Aim of the task: Only the lines from the one bearing "Tap the retweet icon above the tweet" through the end of the entries should be output, exactly as they stand, and pictures should be skipped.

>>>

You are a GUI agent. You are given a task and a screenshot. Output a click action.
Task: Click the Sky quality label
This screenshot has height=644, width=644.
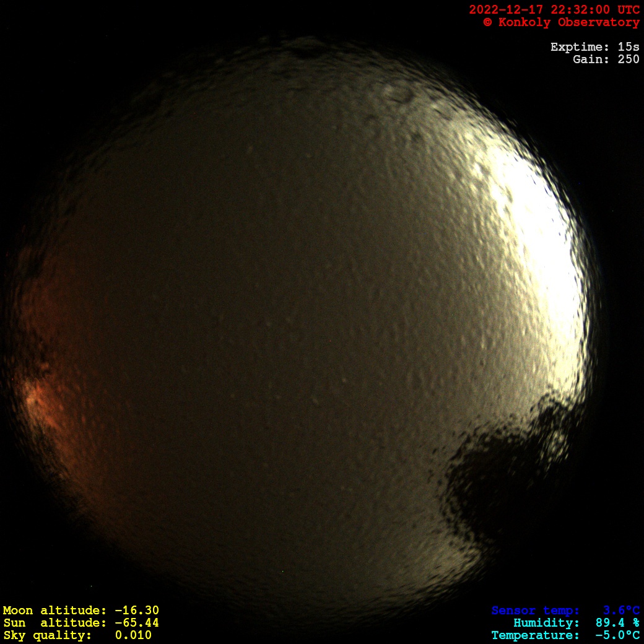point(48,635)
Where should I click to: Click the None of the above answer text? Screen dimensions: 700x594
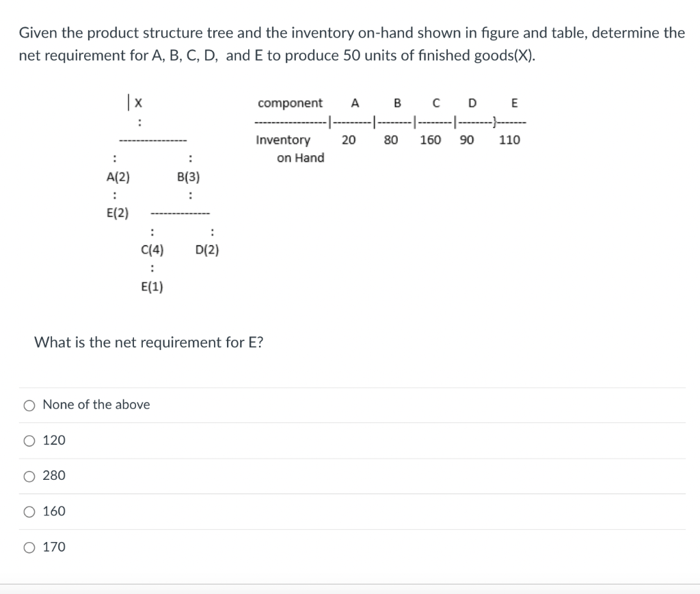tap(96, 405)
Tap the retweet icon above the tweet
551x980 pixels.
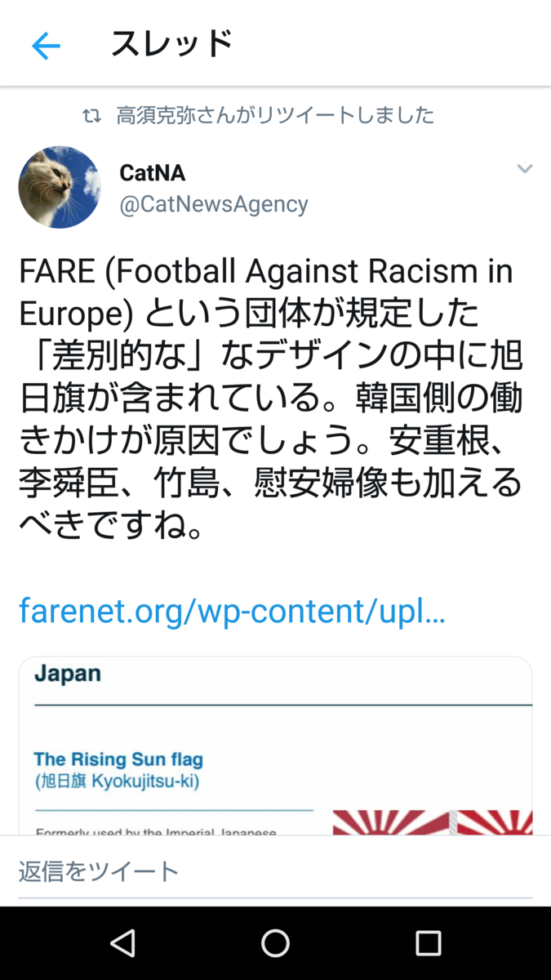(91, 116)
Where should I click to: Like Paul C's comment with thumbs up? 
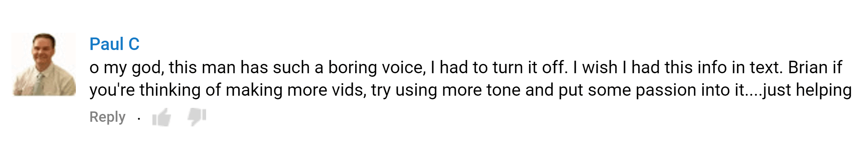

<<<

Task result:
Tap the retweet icon above the tweet
551x980 pixels.
(91, 116)
Where should I click to: Like Paul C's comment with thumbs up? 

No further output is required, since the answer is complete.